Rdkit quick tips

Rdkit code snippets and recipes that I revisit now and again.
chemical-science
exploratory-data-analysis
machine-learning
resources
Published

October 10, 2021

Rdkit code snippets and recipes that I revisit now and again. The snippets are adopted from different python scripts written over time, ignore the variable names.

Tutorials & Walkthroughs

*Mute warnings

from rdkit import RDLogger   
RDLogger.DisableLog('rdApp.*') 

Fingerprints

Quick ECFP fingerprint

from rdkit.Chem import AllChem
from rdkit import Chem, DataStructs
from rdkit.Chem import rdFingerprintGenerator

# Convert to Chem.Mol: 
mol = Chem.MolFromSmiles(smiles)

# Counts by default - unfolded 
rdMolDescriptors.GetMorganFingerprint(mol, radius) 

# Folded counts 
rdMolDescriptors.GetHashedMorganFingerprint(mol, radius, nBits=num_bits)

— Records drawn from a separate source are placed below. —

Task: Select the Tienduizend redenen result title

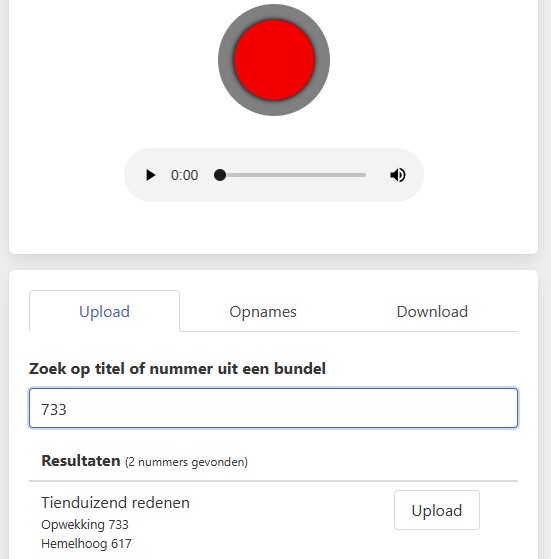Action: coord(115,503)
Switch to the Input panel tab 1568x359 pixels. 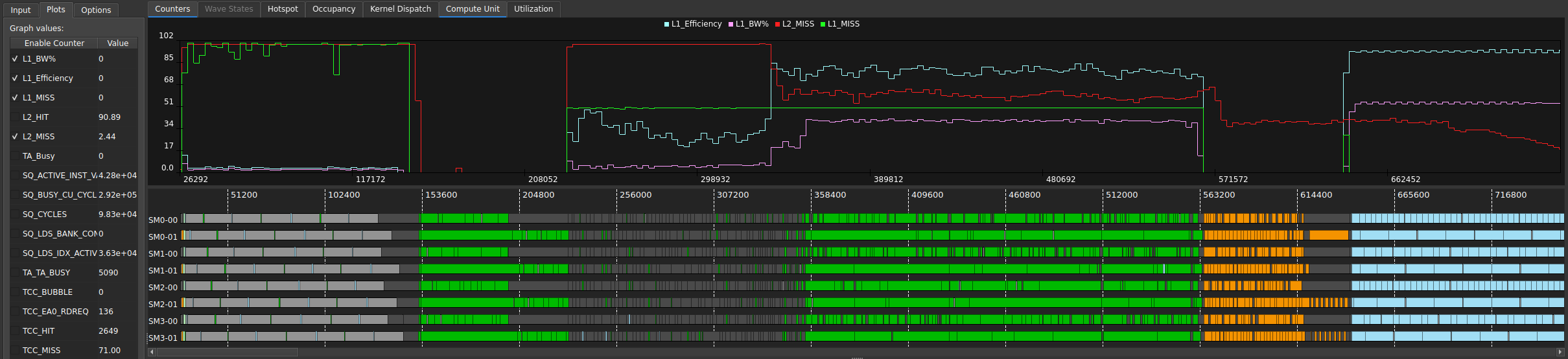21,10
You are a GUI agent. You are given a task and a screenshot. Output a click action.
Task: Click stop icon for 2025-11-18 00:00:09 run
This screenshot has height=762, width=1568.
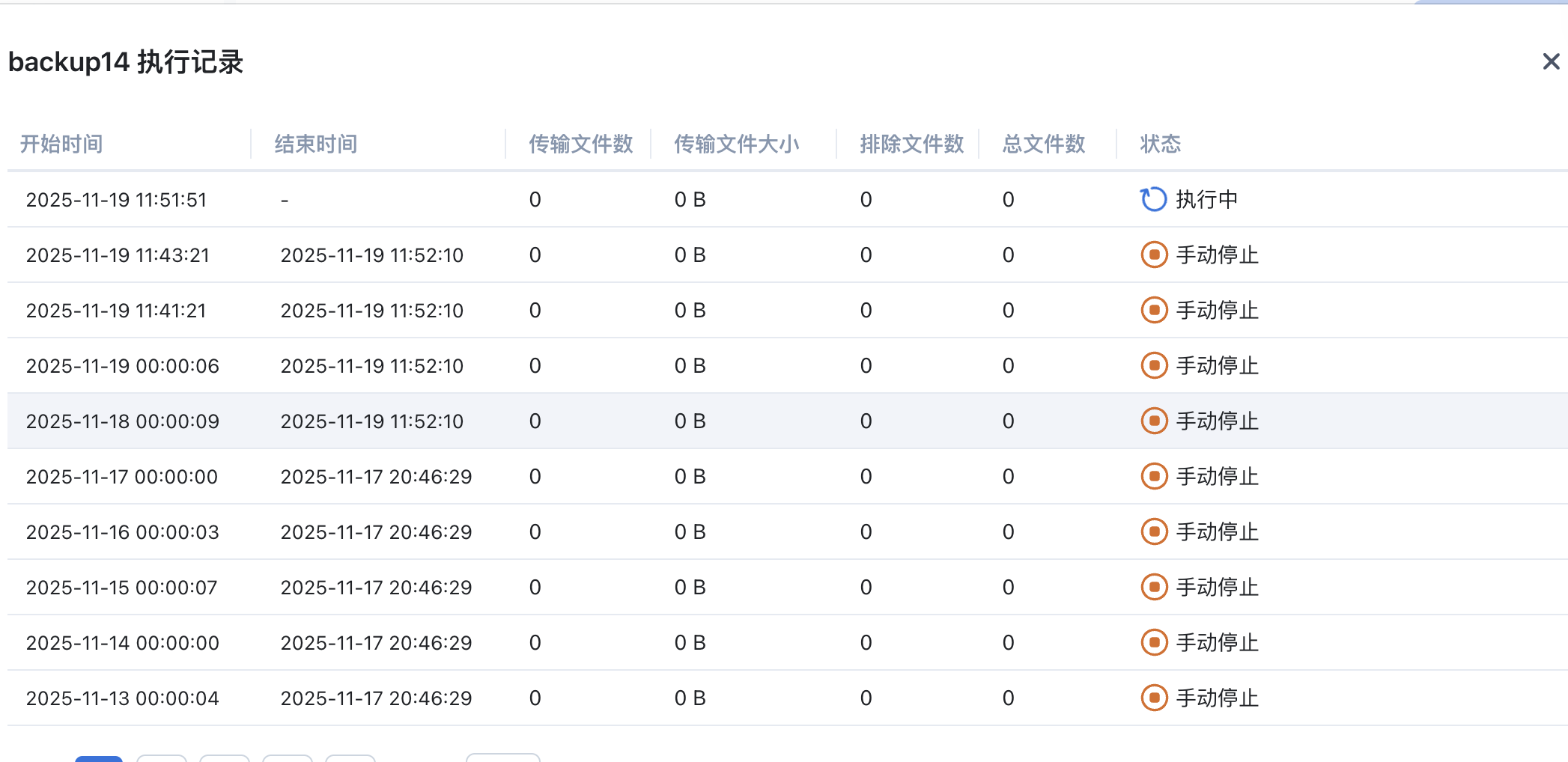1154,421
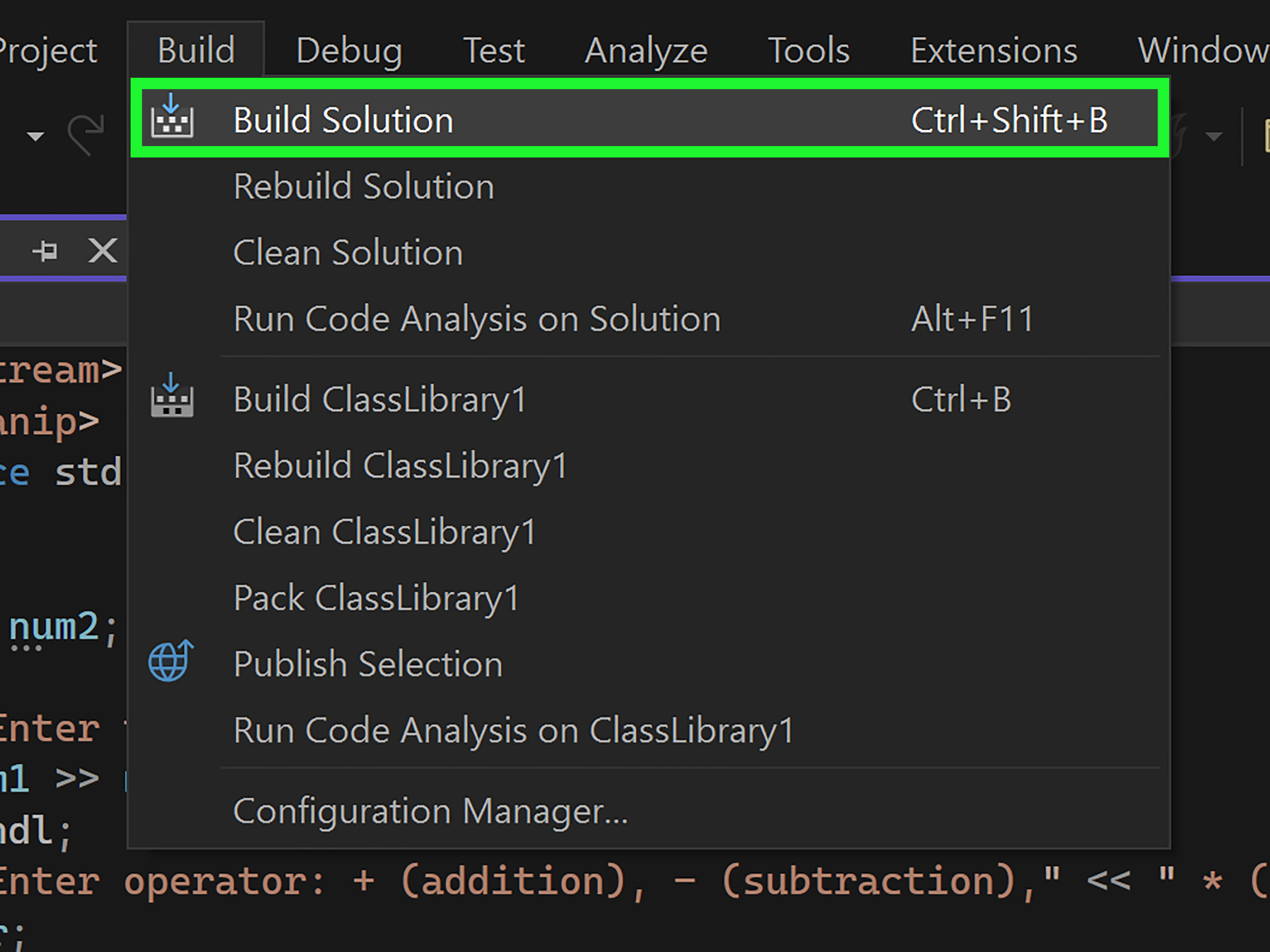Run Code Analysis on Solution
The image size is (1270, 952).
(x=477, y=319)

#Folded FP bit vectors as per the size of the bits 
morgan_fp_bit_vect = rdMolDescriptors.GetMorganFingerprintAsBitVect(mol, radius, nBits=num_bits)

# Convert to numpy 
fp = np.zeros((0,), dtype=np.int16)
DataStructs.ConvertToNumpyArray(morgan_fp_bit_vect, fp)

Loading data

Tanimoto similarity matrix

Adapted from Andrew White:

import itertools
def tanimoto_matrix(slist):
    '''
    Compute pair-wise Tanimoto similarity between a list of smiles with ECFP4 FPs
    '''
    fp = [ AllChem.GetMorganFingerprint( Chem.MolFromSmiles(s), 2 ) for s in slist ]
    ts = list(
    DataStructs.cDataStructs.TanimotoSimilarity(x,y) for x, y, in itertools.product(fp, repeat=2)
    )
    return np.array(ts).reshape(len(fp), len(fp))

Loading ZINC dataset

Adapted from Andrew White:

tranches = pd.read_csv('https://gist.githubusercontent.com/whitead/f47887e45bbd2f38332182d2d422da6b/raw/a3948beac9b9034dab432b697c5ec238503ac5d0/tranches.txt')
def get_mol_batch(batch_size = 32):
  for t in tranches.values:
    d = pd.read_csv(t[0], sep=' ')    
    for i in range(len(d) // batch_size):
      yield d.iloc[i * batch_size:(i + 1) * batch_size, 0].values

Viewing molecules

SDF

Simple implementation

inf = open('./example.sdf','rb')
#import gzip 
#inf = gzip.open('gzip_file')
fsuppl = Chem.ForwardSDMolSupplier(inf)
mol_list = []
for mol in fsuppl:
  if mol is None:
    continue
  print(mol.GetNumAtoms())
  mol_list.append(mol)

As a Pandas DataFrame

sdf_df = PandasTools.LoadSDF('./example.sdf')
sdf_df['NumHeavyAtoms']= sdf_df.apply(lambda x: x['ROMol'].GetNumHeavyAtoms(), axis=1)
PandasTools.WriteSDF(sdf_df, 'out.sdf', molColName='ROMol', idName='ID', properties=list(sdf_df.columns), allNumeric=False)

Viewing molecules inline

from rdkit.Chem.Draw import IPythonConsole
from rdkit.Chem.Draw import MolsToGridImage 
IPythonConsole.ipython_useSVG=True  #SVG's tend to look nicer than the png counterparts

sample_mol_list = [Chem.MolFromSmiles(x) for x  in smiles_list]
MolsToGridImage(sample_mol_list, molsPerRow=5)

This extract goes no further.